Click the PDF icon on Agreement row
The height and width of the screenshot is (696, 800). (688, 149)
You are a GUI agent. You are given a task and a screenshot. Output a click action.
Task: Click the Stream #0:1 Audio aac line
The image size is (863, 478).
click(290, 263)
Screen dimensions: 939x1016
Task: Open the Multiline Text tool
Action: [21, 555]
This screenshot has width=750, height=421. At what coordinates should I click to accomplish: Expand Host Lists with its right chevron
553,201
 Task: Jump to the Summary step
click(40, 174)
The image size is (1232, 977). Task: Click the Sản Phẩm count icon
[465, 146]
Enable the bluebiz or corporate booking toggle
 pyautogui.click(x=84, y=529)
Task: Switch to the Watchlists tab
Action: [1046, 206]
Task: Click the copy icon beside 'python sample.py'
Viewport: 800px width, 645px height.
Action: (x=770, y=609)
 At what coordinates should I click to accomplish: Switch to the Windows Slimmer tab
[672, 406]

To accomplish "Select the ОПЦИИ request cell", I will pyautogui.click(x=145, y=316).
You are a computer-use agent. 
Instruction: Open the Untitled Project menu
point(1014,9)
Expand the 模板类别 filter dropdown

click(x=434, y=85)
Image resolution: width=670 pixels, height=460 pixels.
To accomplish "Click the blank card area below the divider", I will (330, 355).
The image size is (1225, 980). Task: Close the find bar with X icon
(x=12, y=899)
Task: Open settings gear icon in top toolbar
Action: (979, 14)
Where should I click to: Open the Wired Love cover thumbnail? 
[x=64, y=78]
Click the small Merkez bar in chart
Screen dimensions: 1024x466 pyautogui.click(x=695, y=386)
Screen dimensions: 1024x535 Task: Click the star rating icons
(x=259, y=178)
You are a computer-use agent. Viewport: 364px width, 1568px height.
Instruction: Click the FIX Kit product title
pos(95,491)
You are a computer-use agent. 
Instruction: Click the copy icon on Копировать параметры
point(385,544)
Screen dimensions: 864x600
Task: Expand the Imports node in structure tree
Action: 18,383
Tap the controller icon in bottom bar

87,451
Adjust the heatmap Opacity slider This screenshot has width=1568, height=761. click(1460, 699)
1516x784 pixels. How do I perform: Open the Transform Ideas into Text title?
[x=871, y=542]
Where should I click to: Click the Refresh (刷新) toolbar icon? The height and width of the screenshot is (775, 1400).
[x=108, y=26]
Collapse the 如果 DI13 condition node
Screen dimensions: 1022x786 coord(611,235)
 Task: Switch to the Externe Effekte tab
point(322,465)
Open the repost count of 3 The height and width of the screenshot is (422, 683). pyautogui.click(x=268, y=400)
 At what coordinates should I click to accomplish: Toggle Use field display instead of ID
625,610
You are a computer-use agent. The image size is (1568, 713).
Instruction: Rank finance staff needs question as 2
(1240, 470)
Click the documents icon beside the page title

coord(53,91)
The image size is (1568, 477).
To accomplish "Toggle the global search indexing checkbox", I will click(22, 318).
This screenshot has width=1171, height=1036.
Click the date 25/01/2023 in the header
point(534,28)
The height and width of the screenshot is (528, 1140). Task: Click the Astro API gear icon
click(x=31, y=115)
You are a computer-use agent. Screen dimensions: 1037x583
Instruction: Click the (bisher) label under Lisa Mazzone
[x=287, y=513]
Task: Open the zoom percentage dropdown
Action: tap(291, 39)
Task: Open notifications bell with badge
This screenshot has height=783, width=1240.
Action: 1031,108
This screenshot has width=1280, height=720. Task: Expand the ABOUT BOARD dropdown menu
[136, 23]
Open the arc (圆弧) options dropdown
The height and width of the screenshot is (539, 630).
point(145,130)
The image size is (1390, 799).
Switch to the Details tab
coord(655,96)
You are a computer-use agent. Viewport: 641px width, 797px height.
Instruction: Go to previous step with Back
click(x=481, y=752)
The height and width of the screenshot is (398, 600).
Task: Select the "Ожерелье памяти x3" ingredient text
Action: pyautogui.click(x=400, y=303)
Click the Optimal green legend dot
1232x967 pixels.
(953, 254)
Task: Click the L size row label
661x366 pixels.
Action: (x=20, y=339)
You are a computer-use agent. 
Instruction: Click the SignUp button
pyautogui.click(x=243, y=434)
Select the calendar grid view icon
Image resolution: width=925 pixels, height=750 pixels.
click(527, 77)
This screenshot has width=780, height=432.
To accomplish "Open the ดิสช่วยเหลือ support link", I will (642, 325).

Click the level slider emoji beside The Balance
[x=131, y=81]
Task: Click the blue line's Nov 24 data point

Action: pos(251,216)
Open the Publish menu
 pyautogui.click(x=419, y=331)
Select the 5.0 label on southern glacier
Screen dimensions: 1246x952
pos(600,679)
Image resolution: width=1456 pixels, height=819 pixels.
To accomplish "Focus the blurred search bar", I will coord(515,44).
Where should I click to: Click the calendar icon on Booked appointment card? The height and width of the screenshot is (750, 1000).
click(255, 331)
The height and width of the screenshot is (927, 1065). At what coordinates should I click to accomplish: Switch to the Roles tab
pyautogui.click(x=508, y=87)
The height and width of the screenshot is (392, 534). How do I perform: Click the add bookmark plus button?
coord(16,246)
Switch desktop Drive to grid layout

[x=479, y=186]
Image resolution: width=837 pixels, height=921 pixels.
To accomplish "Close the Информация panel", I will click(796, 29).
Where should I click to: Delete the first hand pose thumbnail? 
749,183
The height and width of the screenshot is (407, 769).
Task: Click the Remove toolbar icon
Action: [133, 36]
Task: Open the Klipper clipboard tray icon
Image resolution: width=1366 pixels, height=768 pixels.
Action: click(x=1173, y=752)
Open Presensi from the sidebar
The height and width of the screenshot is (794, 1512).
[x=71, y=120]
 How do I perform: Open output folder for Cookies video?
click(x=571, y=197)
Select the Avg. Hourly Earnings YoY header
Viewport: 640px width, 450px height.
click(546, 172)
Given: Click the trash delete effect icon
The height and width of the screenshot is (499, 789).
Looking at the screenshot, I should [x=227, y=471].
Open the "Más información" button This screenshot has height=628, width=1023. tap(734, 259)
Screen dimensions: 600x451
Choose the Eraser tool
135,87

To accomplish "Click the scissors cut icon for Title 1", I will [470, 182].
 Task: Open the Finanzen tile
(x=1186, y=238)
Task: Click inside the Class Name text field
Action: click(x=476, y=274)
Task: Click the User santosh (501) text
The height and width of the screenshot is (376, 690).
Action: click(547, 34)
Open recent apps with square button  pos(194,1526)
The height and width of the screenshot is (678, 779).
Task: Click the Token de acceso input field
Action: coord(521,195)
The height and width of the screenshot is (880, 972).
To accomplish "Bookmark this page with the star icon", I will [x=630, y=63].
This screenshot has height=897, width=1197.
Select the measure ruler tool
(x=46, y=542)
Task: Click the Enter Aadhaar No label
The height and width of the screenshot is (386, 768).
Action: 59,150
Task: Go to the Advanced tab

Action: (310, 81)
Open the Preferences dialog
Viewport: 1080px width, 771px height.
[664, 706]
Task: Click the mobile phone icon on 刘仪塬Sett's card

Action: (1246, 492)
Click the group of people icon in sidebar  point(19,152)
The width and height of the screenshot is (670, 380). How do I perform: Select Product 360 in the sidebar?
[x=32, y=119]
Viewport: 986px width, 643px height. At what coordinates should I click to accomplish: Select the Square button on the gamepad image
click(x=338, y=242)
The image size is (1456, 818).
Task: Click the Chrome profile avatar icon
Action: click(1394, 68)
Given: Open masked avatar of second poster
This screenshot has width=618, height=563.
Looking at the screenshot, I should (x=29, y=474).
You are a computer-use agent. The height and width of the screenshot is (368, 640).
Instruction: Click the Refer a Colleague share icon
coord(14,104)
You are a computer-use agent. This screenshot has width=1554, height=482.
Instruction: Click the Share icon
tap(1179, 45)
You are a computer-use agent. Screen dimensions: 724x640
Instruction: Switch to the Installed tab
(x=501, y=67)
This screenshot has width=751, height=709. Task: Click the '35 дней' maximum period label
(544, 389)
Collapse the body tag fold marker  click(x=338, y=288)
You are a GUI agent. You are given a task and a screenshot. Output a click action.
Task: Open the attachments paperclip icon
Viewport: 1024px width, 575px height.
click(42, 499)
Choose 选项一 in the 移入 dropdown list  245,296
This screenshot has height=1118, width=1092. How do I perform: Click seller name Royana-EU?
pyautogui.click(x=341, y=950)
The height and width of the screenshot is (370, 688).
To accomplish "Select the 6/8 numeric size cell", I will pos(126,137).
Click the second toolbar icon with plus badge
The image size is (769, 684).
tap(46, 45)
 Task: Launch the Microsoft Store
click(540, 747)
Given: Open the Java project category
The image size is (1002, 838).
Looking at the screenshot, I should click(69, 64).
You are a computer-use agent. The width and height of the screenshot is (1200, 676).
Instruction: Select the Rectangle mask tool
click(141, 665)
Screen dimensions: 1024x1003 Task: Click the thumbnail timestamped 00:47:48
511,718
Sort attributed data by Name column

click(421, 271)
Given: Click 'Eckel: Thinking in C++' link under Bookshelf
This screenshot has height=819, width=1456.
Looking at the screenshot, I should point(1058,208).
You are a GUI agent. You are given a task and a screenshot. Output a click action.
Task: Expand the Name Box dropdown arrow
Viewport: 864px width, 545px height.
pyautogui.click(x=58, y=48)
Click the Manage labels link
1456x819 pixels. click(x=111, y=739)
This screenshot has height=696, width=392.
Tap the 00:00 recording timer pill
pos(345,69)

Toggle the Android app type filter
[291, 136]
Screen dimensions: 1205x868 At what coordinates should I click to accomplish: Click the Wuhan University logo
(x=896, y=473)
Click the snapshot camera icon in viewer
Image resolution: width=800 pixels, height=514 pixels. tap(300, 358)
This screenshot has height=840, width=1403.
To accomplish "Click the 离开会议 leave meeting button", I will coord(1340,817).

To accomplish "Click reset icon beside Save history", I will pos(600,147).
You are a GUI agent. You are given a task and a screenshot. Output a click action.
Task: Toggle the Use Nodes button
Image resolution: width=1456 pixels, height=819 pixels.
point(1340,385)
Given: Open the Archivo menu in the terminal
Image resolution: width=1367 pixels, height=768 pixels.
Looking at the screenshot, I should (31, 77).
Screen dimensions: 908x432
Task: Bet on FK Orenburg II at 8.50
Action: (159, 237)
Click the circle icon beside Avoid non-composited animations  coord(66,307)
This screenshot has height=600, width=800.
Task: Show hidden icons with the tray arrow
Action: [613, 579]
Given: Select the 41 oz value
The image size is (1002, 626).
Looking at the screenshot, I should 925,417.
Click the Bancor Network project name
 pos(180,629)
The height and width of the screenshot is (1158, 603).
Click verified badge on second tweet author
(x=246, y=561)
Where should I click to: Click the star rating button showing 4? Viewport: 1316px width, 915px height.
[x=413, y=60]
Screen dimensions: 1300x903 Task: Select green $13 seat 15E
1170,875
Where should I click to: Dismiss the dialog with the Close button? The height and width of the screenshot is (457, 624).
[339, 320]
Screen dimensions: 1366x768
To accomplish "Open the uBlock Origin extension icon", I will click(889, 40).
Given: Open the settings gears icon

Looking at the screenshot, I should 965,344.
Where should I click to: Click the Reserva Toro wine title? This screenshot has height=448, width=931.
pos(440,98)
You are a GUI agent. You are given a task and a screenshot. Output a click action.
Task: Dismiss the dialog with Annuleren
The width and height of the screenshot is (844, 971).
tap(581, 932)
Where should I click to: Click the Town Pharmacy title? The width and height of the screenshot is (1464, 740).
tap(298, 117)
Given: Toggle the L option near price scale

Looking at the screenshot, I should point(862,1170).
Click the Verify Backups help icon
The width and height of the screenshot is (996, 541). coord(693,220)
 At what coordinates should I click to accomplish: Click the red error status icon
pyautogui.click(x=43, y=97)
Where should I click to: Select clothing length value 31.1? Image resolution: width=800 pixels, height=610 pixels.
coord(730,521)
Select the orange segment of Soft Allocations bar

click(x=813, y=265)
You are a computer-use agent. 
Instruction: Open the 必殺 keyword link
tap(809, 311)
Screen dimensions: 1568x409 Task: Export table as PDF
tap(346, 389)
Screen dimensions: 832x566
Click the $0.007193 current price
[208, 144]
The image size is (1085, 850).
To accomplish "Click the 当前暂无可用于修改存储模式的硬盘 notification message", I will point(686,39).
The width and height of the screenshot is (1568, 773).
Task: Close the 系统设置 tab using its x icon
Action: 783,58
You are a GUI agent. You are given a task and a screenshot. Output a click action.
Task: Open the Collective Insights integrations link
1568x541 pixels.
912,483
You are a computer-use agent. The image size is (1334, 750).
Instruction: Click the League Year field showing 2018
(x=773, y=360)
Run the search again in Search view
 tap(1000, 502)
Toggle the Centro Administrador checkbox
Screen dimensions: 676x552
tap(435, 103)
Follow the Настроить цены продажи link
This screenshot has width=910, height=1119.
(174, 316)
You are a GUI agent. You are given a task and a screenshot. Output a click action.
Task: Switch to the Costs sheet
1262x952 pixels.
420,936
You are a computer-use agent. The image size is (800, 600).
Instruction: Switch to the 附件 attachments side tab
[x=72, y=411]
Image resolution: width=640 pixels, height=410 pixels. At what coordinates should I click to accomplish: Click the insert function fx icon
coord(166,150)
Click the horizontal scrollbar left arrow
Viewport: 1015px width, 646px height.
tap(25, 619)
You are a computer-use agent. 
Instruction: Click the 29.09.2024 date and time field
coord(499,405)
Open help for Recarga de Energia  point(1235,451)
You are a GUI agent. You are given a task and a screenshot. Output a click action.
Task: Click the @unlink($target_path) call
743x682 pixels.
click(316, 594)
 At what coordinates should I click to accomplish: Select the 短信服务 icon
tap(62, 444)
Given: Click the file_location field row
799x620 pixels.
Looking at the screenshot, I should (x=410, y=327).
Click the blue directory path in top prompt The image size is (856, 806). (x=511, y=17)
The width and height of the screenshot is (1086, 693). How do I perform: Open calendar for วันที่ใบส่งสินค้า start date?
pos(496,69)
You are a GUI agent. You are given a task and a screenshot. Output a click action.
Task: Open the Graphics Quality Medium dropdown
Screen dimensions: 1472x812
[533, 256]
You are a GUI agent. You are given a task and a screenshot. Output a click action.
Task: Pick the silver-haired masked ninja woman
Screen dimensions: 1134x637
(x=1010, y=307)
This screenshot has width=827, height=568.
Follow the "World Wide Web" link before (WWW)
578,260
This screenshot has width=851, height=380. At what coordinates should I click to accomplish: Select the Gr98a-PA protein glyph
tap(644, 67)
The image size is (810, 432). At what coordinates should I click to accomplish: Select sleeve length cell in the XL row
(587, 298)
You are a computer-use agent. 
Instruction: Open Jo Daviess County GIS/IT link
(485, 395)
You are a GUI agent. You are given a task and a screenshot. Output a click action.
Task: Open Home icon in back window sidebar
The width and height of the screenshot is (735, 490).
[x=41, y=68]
□ □ □ □ □ □ □
• DIRECTIONS FOR THIS TASK: With the line containing "Task: Click the Stream #0:1 Audio aac line" as the last one, please set down exactly the lines of the records above from their very first line, and nothing more.

• ANSWER BOX:
Click the PDF icon on Agreement row
The height and width of the screenshot is (696, 800). (688, 149)
You are a GUI agent. You are given a task and a screenshot. Output a click action.
Task: Click the Stream #0:1 Audio aac line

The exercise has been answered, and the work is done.